3. Coconut Oil Depending on whom you’re talking with, you may have been swayed to believe that coconut oil is not healthy. While it may not deserve to be crowned king of superfoods, I wouldn’t go as far as saying it’s not healthy. In fact, including coconut oil as part of an overall healthy diet may have numerous benefits. For instance, coconut oil may support weight management by boosting metabolism and promoting appetite control. And, coconut oil provides antioxidant, antimicrobial, anti-aging, and heart health benefits among others.
4. Bananas Potatoes first, now bananas? You must think I’ve fallen off my rocker. Bananas are loaded with sugar, right? True, added sugar is one of the “white” foods you’re best off limiting, but here’s a news flash: Eating too many bananas is not the cause of the dramatic rise in obesity, type 2 diabetes, and cardiovascular disease. The truth is that bananas contain a variety of nutrients, and they’re loaded with antioxidants, including melatonin, the same compound that’s responsible for regulating circadian rhythms. Even better, green unripe bananas are one of the best sources of RS or resistant starch, which has been referred to as “the weight loss wonder food.”

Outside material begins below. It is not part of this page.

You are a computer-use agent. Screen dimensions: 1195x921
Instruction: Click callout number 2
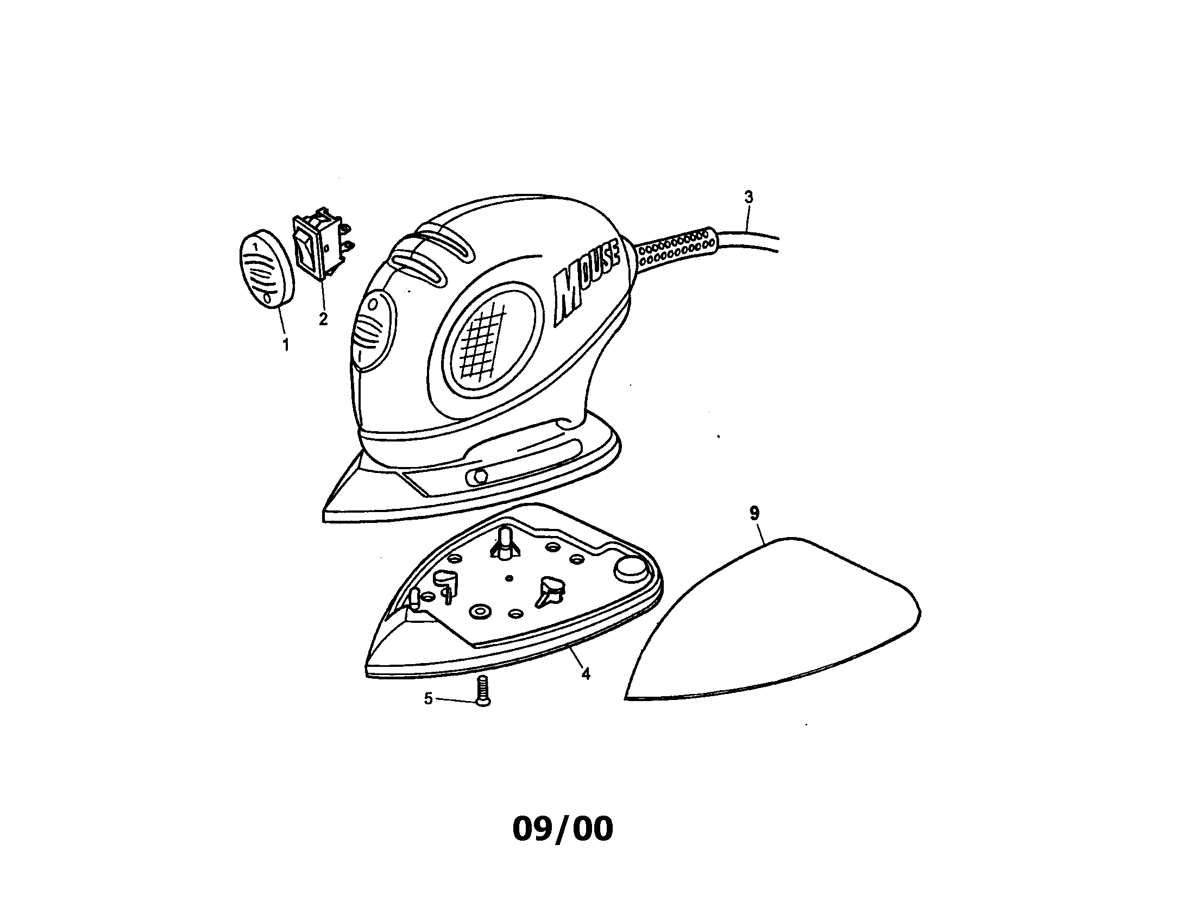pyautogui.click(x=323, y=319)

5. Cauliflower Move over kale, there’s a new superfood in town. When it comes to nutrition, cauliflower’s got it going on! Cauliflower is an excellent source of vitamin K, vitamin C, and several B vitamins, which are important for optimal brain health and memory. Besides being a potent antioxidant, vitamin C has been shown in some research to provide skin anti-aging effects, help repair damaged, photoaged skin, and even provide wrinkle relief. In addition, cauliflower is loaded with phytonutrients including indole-3-carbinol, which may help promote healthy estrogen balance, and glucosinolates, which may help improve carbohydrate tolerance and fat metabolism.
6. Onions While the Egyptians worshipped the onion’s many layers as a symbol of eternity, researchers are beginning to laud this member of the Allium family for its cardiovascular benefits, which include reducing blood pressure, lowering blood cholesterol levels, and improving glycemic control (thanks, in part, to quercetin). What’s more, onions contain fructans (e.g., inulin), a type of prebiotic fiber, which serves as “food” for healthy gut bacteria. Like RS, fermentation of prebiotic fiber leads to the production of short-chain fatty acids (SCFAs), which fuel the immune system, stimulate the release of satiety hormones, and help protect the brain.
So there you have it, friends: White foods you shouldn’t avoid.